Lynn had had a point. But she wasn’t why I didn’t immediately hit Send. Kendra Rae was. She was the one who’d talked one of them into letting me go. If you let us be, then we let you be, she’d promised. Everything stays quiet. I owed it to her to keep my mouth shut and wait for further instruction.
But that had been three months ago. Where was she?
I closed my eyes. A lot could happen in three months. For Kendra Rae, a lot had happened in less time than that. When I last saw her, she seemed ready to pull away from Lynn’s mission. “It’s too late to stop Diana,” she’d said, after our Uber driver had asked me which airline he should be looking for. “She’s been compromised for far too long, and I just don’t see the Resistance getting ahead of this anymore. Pandora’s box done been busted wide open.”
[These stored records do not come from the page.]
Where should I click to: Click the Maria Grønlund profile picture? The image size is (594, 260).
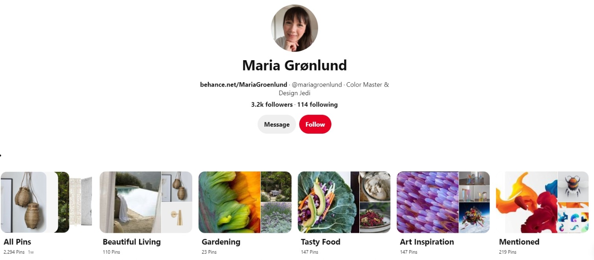(294, 28)
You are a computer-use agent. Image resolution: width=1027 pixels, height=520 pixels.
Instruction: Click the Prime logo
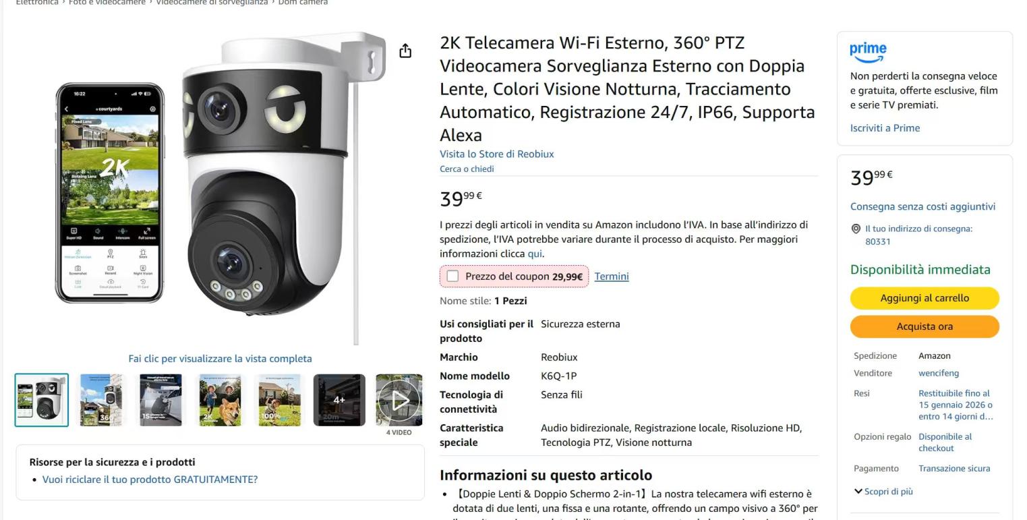click(868, 51)
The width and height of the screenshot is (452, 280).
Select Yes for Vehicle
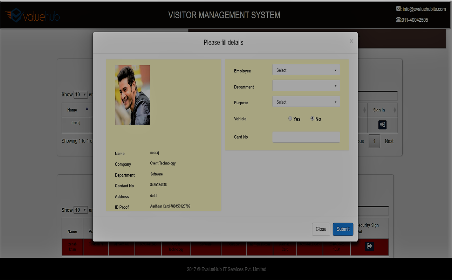290,119
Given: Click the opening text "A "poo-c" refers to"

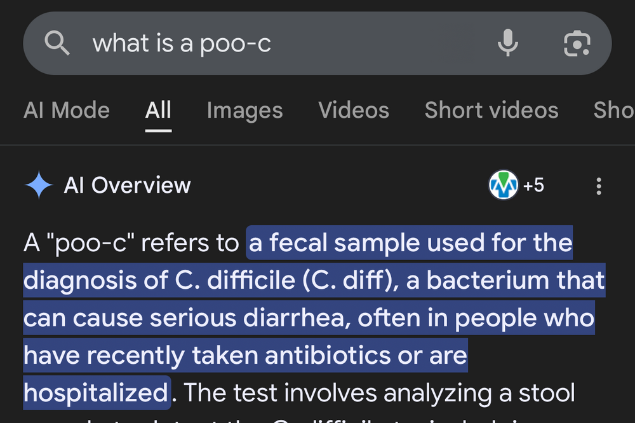Looking at the screenshot, I should (x=131, y=243).
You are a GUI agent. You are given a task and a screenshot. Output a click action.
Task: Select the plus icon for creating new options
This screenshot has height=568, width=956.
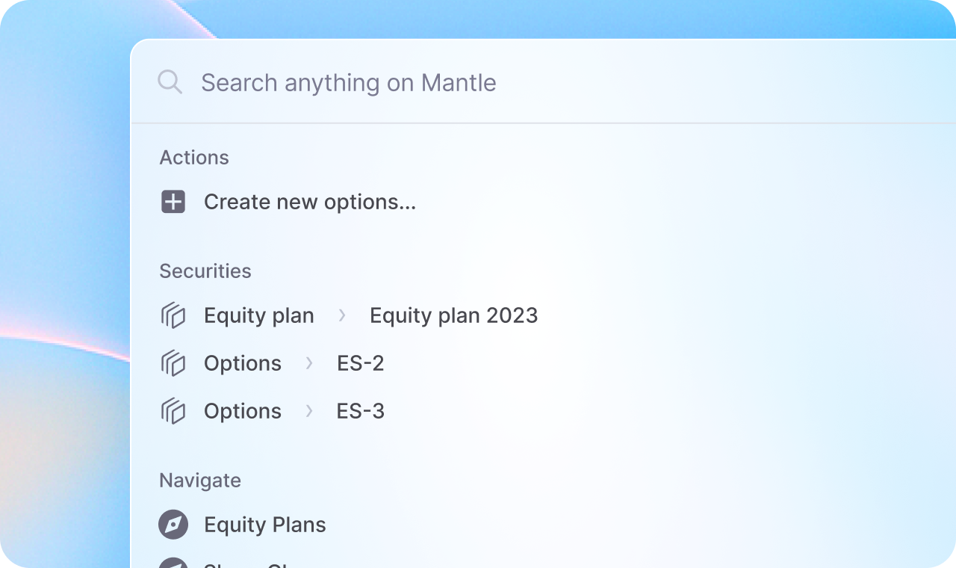[173, 202]
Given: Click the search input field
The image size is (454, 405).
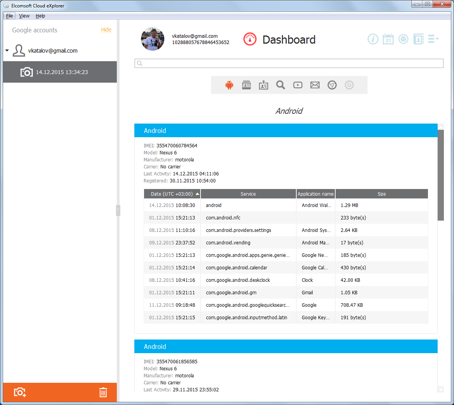Looking at the screenshot, I should (289, 63).
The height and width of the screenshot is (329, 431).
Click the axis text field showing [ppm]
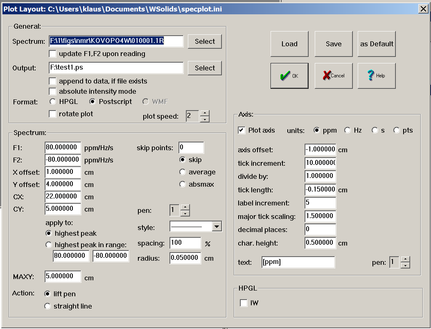pyautogui.click(x=298, y=262)
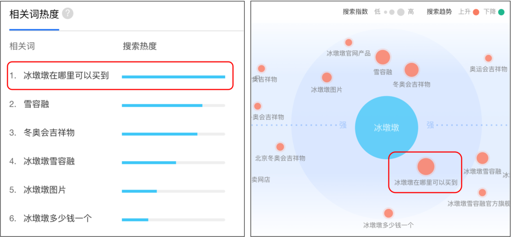511x237 pixels.
Task: Open 雪容融 in the related words list
Action: [x=36, y=104]
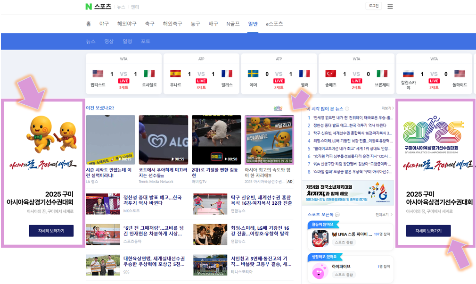Viewport: 476px width, 284px height.
Task: Open the hamburger menu beside the login button
Action: pos(390,6)
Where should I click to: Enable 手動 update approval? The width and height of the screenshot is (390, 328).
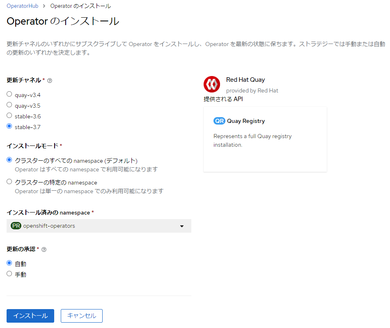[x=9, y=273]
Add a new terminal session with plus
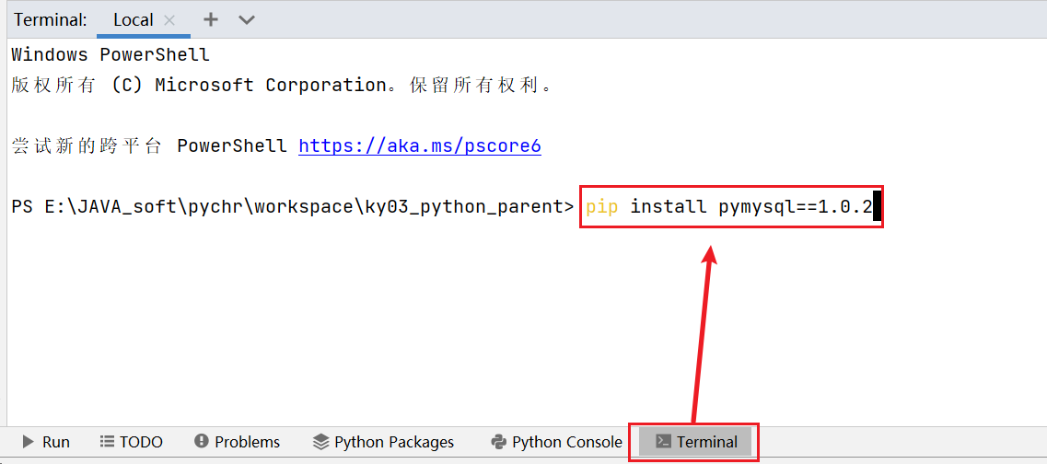This screenshot has height=464, width=1047. click(211, 19)
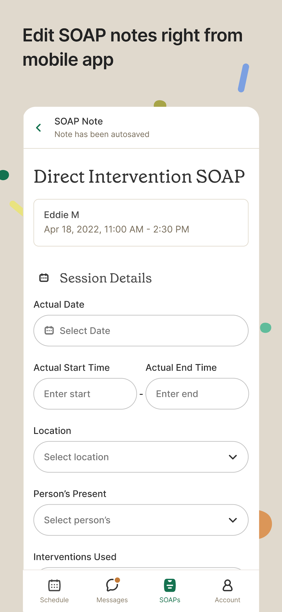Tap the SOAPs clipboard icon
This screenshot has height=612, width=282.
[x=170, y=585]
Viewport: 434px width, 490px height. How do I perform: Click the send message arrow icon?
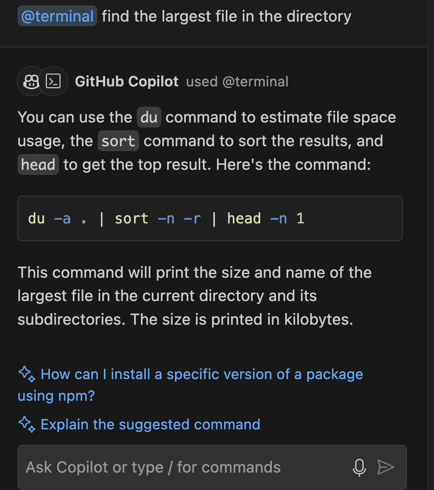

“We’ll show the world what’s flown out of it, then,” I said. “You were lying to the OBGs about keeping quiet. Weren’t you?”
“No,” Kendra Rae had said. “Well… not really. We do need to keep quiet for a little while. Let this unfold. We’ll keep an eye on the Hazels of the country, watch them rise to the top of their fields. Once that’s happened… we’ll cut these OBGs off from their supply.”
It sounded too obvious. Too easy. “Really? What does Lynn think?”
“Lynn isn’t a part of this plan,” Kendra Rae said firmly. “She could have done more sooner to prevent Nella from going under, but she didn’t.”
I wasn’t sure I agreed with that. I’d shifted uncomfortably in my seat as we entered the exit that would take us to Departures, an ascending plane visible through the dirty glass window. “Cut them off how, if Diana’s compromised? And there’s no way Richard Wagner is going to—”
“I know someone else. Just trust me.”
“But Lynn…”
Lynn was going to leave you there, she’d said, and speaking candidly, I wouldn’t have blamed her. What you did was stupid.
My eyes popped open and found the email. I tapped my finger lightly on the mouse. Clicking Send could blow it all open. It could get us some real detectives so that we wouldn’t have to keep playing Carmen Sandiego. This could close the book on everything.
Or it could open a new chapter—one involving me. This article could spoil not just whatever Kendra Rae was supposedly planning, but my fresh start, too. Was I really going to jeopardize my new job, my new life, for something that wasn’t 100 percent guaranteed to work? Was I really going to take orders from someone who didn’t have my best interests at heart, again?